Seven years ago, it was the Mississippi. Three years ago, it was the Red River. Two years ago, the Yangtze River in China. This year, Mozambique.
Recent years have seen a, well, a flood of devastating floods all around the world. And they’re getting worse. In 1998, total losses from weather-related natural disasters, including floods (the most destructive type of weather-related disaster) reached $90 billion U.S.–more than the toll for the entire decade of the 1980s.
There’s nothing very complicated about why rivers flood. If a river can’t handle the load of water it’s required to carry, it must rise. If it rises high enough, it will rise above its banks. The faster water runs from the watershed into the river, the faster the water will rise, and the higher the flood will be.
When a Saskatchewan river floods, it’s usually because of a rapid melt of heavy snow. With the ground still frozen, the water runs rather than soaking into the soil. This results in a large, fast flow of water into rivers, which quickly overrun their banks.
That’s a natural occurrence. Many of the recent deadly floods around the world, however, have been made worse by human activity. In Mozambique, 99 percent of the trees in the watershed of the Limpopo River, the major source of the flooding, have been removed over the past 50 years. In China, the Yangtze River watershed has lost 85 percent of its forest cover in the last few decades–and historical records show that centuries ago, the Yangtze flooded Hunan province only once every 20 years, whereas now it floods nine years out of 10.
Trees prevent floods in a number of ways. To begin with, some rainfall stays on the leaves, and may evaporate directly into the air. Leaves also break up the fall of raindrops, resulting in less impact on the soil, and less erosion. Tree roots absorb water from the soil, allowing it to soak up more rainwater, and also hold the soil in place, again, reducing erosion.
Erosion is bad because as dirt flowing into river beds clogs and narrows them. This means they can carry less water and the water they do carry moves faster (just as the gentle flow of water in a water hose suddenly becomes a rapid spray if you narrow the opening with your thumb).
Deforestation isn’t the only human activity that contributes to floods. Roads and ditches do, too. Besides being made of compacted soil or pavement, roads funnel water through culverts, which results in more water reaching rivers and, again, contributes to erosion. Ditches in farmland have the same effect of funneling the water more quickly toward the river.
Urban sprawl contributes to flooding, too, because, of course, nothing soaks into pavement. Careful developers try to avoid channeling water into streams, use as little pavement as possible, and build catch basins which let water seep into the soil.
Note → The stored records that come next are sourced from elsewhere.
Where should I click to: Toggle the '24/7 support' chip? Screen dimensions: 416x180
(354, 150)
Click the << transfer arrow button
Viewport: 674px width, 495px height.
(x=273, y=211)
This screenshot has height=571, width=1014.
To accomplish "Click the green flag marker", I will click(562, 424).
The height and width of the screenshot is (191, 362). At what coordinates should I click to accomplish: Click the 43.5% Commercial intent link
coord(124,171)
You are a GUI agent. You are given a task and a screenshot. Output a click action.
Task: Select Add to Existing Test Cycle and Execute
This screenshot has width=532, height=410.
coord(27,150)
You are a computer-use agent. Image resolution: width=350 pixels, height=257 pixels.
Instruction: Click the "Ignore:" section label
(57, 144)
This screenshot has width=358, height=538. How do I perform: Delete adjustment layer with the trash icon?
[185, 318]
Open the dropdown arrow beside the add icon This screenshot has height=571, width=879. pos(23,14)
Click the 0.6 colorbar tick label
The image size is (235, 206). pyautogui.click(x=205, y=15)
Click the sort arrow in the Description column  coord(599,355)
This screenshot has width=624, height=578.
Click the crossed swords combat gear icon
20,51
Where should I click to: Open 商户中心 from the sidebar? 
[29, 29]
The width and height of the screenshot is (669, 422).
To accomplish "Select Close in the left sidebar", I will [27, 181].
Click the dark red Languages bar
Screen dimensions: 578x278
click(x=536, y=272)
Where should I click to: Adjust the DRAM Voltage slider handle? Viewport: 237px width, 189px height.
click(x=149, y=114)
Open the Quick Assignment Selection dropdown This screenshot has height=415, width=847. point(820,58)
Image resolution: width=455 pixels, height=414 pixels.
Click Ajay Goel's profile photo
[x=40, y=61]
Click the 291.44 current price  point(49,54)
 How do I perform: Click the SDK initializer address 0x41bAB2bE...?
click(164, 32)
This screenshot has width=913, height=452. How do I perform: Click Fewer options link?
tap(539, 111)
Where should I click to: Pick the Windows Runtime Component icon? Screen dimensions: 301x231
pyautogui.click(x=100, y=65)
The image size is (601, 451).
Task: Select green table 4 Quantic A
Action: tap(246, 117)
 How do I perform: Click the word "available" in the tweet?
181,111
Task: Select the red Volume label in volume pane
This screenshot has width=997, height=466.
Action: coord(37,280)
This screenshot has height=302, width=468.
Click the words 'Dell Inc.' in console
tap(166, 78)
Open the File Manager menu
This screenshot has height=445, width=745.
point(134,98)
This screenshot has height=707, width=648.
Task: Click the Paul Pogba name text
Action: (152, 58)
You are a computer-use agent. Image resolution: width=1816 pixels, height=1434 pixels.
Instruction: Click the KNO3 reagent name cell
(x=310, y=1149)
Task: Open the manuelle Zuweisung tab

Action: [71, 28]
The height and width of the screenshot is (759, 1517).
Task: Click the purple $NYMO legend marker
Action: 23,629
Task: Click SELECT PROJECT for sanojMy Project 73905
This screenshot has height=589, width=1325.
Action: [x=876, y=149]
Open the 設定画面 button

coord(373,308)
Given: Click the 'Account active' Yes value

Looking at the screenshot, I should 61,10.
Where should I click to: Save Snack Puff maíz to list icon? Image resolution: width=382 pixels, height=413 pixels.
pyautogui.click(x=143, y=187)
The draining of wetlands also contributes to flooding. Wetlands act like giant sponges that can soak up enormous amounts of water, then release it slowly downstream. Essentially, wetlands are giant catch basins, with a large inlet and a small outlet.
For most of the last century, the standard method of preventing floods has been building dams or levees. These work fine in ordinary years–but when the extraordinary happens, like the Red River flood of 1997 or the Mississippi Flood of 1993, they actually make things worse. For one thing, the levees artificially narrow the river, which means that when a huge amount of water hits the river, it rises faster. And when the flood overtops the levee, or the levee breaks, the resulting destruction is likely to be worse than it would have been without the levee, because the levee has encouraged people to build and live in the river’s natural floodplain.
Since the 1993 flood, some levees on the Mississippi have been torn down, restoring 50,000 acres of floodplain. But hundreds of thousands of people still live in the river’s historical floodplain–and sooner or later, the Mississippi is going to reclaim it.
As long as people insist on living in the floodplains of rivers around the world, floods are going to cause havoc. And all the efforts made to tame rivers so people can live in those dangerous areas may only, in the end, make the havoc worse.
Mozambique may have been the latest country to suffer devastation from a flood, but it won’t be the last.